/LANE-DETECTION

Autonomous lane detection for self-driving cars using two different methods - CNN and Canny Detectors.

Primary LanguageJupyter Notebook

Lane detection

METHOD 1: Lane detection Using Hough Lines

Autonomous lane detection for self-driving cars using Hough lines, Masking, Canny filters, and Gaussian filters. Primary libraries used in this project are OpenCv, NumPy, and matplotlib. This technique has a lot of real-life applications including self-driving cars for detecting lanes accurately and traversing accordingly.

The steps involved in this project are listed below:

  • Importing the required Libraries
  • Conversion of RGB to Grayscale
  • Gaussian Blur
  • Canny Filters
  • Masking
  • Combining Canny filters and masking images
  • Hough lines
  • Output image

The Method consists of 1 python script- canny_edge.ipynb which executes the proposed algorithm.

SHORTCOMINGS OF METHOD 1

Some assumptions/ shortcomings of Method 1 include:

  • Masking of the desired region of interest (ROI) which will vary from one vehicle to another.
  • Filters and edge detectors tend to perform poorly in high steep areas.
  • Shadows, glares and rapid movement of the vehicle results in poor frame clarity

METHOD 2: Lane Detection using CNN

Lane detection for autonomous vehicles with the help of Convolutional Neural Networks (CNN) is experimented with in this section. The reasons/ shortcomings of Method 1 is discussed above and thus, CNNs where used to increase the robustness and reliability of the system.

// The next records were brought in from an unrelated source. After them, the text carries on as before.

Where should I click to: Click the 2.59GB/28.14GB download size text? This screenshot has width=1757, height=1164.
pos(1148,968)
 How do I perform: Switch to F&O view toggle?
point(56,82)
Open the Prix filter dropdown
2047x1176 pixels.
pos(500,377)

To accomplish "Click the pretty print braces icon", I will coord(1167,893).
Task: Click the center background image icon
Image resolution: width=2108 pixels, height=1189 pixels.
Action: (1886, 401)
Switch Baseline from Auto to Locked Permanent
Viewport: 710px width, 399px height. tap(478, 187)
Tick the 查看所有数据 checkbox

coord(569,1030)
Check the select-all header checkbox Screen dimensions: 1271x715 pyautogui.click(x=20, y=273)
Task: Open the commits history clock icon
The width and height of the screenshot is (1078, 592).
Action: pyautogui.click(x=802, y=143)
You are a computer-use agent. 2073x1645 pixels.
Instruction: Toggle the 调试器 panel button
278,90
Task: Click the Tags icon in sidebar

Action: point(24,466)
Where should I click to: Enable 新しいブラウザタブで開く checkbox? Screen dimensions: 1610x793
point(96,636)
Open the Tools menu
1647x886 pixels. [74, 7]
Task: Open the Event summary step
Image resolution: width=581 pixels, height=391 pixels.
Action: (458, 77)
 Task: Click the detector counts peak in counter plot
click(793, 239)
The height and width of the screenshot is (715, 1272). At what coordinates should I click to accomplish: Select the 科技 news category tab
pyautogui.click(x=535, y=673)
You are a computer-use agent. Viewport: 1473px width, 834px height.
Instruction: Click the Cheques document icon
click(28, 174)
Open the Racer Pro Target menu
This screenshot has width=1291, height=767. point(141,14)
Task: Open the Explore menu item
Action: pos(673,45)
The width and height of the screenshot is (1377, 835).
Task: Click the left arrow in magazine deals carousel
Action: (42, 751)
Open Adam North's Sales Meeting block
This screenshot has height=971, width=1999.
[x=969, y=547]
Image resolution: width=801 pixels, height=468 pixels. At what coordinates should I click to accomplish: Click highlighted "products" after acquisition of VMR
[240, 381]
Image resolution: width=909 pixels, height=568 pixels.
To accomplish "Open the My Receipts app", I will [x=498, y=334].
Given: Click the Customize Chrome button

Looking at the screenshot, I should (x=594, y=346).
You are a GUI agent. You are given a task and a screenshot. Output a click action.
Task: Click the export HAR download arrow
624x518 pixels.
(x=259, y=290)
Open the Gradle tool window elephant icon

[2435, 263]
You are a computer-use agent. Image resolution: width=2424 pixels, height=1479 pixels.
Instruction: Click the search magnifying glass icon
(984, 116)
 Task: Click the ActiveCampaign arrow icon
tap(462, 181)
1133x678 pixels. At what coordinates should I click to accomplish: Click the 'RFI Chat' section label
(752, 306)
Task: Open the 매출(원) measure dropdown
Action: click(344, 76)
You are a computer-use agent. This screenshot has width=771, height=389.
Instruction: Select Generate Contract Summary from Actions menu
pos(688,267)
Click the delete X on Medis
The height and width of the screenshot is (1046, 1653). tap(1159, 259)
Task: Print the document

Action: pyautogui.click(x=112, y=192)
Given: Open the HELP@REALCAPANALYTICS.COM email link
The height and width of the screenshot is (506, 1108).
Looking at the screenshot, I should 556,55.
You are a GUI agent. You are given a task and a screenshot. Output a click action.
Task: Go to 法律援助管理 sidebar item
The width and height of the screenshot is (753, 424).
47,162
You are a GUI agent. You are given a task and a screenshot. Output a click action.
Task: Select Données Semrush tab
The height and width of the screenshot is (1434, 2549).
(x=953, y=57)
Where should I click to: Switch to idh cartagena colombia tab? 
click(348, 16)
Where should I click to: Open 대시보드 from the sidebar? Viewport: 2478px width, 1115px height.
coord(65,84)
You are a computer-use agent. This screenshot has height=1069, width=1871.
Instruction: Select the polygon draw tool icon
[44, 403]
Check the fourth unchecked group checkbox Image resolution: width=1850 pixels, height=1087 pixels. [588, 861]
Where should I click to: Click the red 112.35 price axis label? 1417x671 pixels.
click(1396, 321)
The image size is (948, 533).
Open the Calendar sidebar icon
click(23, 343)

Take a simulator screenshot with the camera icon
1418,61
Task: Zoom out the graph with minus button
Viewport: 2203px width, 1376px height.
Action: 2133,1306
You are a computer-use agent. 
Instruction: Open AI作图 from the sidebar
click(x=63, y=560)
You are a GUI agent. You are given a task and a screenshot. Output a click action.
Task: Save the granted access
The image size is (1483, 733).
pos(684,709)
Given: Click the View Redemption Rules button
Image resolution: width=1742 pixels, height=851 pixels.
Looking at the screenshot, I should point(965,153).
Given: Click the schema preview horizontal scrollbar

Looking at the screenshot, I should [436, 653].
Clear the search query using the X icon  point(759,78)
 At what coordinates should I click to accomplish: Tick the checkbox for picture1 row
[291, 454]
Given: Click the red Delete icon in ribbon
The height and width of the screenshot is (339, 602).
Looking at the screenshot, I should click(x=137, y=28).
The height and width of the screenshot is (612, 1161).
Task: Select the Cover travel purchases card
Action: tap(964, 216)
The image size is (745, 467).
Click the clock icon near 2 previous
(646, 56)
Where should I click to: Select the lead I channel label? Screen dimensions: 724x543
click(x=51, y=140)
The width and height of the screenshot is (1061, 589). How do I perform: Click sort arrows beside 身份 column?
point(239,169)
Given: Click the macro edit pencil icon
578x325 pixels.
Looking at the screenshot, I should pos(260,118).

The pipeline of the architecture reflected in this Method is:

  • Data-Preprocessing
  • Building Convolutional Neural Net
  • Training Model
  • Saving Model
  • Prediction in real-time

The Method consists of 3 python scripts- fully_conv_NN.py (training), draw_detected_lanes.py (testing) and test.ipynb for the ease of access. The first python script will train the network and save the model in h5 format (full_CNN_model.h5). The second python script will implement the detection of lines in the input image/ video and third python script will test the model.